The search began in earnest at CERN’s Large Electron-Positron (LEP) collider in the 1990s and continued at the Tevatron at Fermilab in the United States. Both set upper limits on where the Higgs could be but could not find it. In 2010, the Large Hadron Collider (LHC) at CERN, the most powerful particle accelerator ever built, began colliding protons at energies never achieved before.

On 4 July 2012, in a historic seminar at CERN, the spokespersons of the ATLAS and CMS experiments announced that they had independently observed a new particle with a mass of approximately 125 giga-electron volts (GeV), or about 130 times the mass of a proton. The statistical significance reached five sigma, the gold standard for a discovery in particle physics, meaning there was less than a one-in-3.5-million chance that the signal was a statistical fluke.

Both Englert and Higgs were present in the audience as the scientific world erupted in applause. Fabiola Gianotti, then ATLAS spokesperson, and Joe Incandela, then CMS spokesperson, delivered the results. CERN Director-General Rolf Heuer declared: “As a layman, I would say: now we have it.”

The discovery filled the last missing piece of the Standard Model, the theoretical framework that describes all known fundamental particles and three of the four fundamental forces. The Higgs boson remains the only known elementary particle with zero spin, a property that sets it apart from all other particles.

In March 2013, after further analysis, CERN confirmed that the new particle was indeed a Higgs boson, completing one of the greatest quests in the history of science.

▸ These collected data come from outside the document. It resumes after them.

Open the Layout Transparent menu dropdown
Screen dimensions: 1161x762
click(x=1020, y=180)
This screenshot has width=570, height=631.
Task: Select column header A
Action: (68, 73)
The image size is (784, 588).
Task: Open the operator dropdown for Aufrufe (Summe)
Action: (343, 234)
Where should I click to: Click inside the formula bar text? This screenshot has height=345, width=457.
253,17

Nobel Prize and Recognition

On 8 October 2013, the Royal Swedish Academy of Sciences announced that the Nobel Prize in Physics would be awarded jointly to Francois Englert and Peter Higgs. The official citation read: “for the theoretical discovery of a mechanism that contributes to our understanding of the origin of mass of subatomic particles, and which recently was confirmed through the discovery of the predicted fundamental particle, by the ATLAS and CMS experiments at CERN’s Large Hadron Collider.”

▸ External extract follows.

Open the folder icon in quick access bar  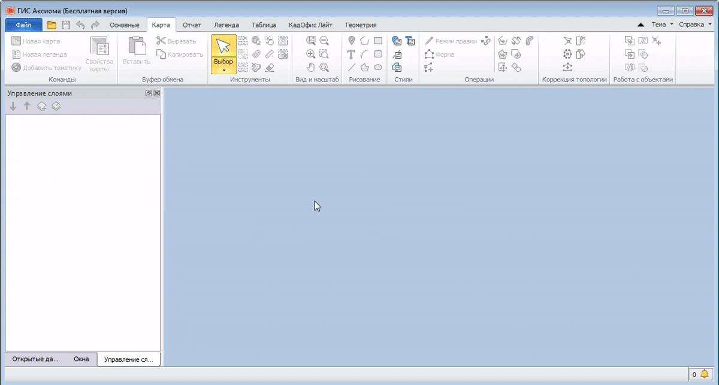[52, 25]
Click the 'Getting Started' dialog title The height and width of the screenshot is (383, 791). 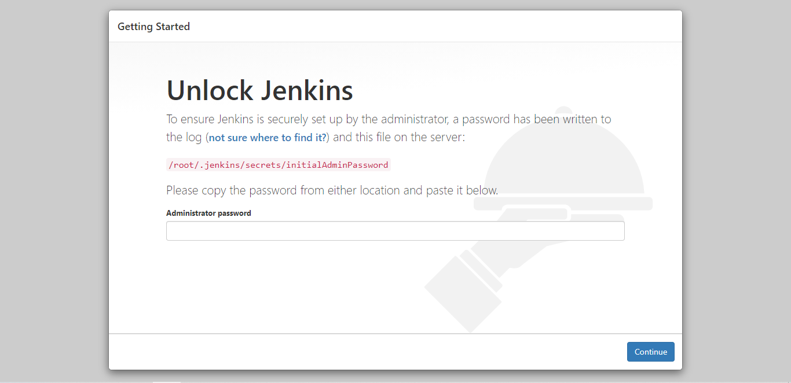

Robert Brout, who had died in 2011, could not share the prize as the Nobel is not awarded posthumously. Englert and Higgs each received half of the 8 million Swedish kronor prize amount.

Other Major Honours

AwardYearDetails
Francqui Prize1982Belgium’s most prestigious academic award
Wolf Prize in Physics2004Shared with Brout and Higgs
High Energy and Particle Physics Prize1997European Physical Society, shared with Brout and Higgs
J. J. Sakurai Prize2010American Physical Society, shared with Brout, Higgs, Guralnik, Hagen, and Kibble
Prince of Asturias Award2013Technical and Scientific Research, shared with Higgs and CERN
Nobel Prize in Physics2013Shared with Peter Higgs

Englert was also honoured by his country. On 8 July 2013, King Albert II of Belgium granted him the noble title of baron.

Key Takeaways

  • Francois Englert, Belgian theoretical physicist, died on 18 June 2026 at the age of 93 in Uccle, Brussels.
  • He co-discovered the Brout-Englert-Higgs (BEH) mechanism, which explains how fundamental particles acquire mass through interaction with the Higgs field.
  • The mechanism was proposed in 1964 by Englert and Robert Brout and independently by Peter Higgs.
  • The Higgs boson was discovered on 4 July 2012 by the ATLAS and CMS experiments at CERN’s Large Hadron Collider, with a mass of approximately 125 GeV.
  • Englert shared the 2013 Nobel Prize in Physics with Peter Higgs for this work.
  • He was born on 6 November 1932 in Etterbeek, Belgium, and was a professor emeritus at the Universite Libre de Bruxelles (ULB).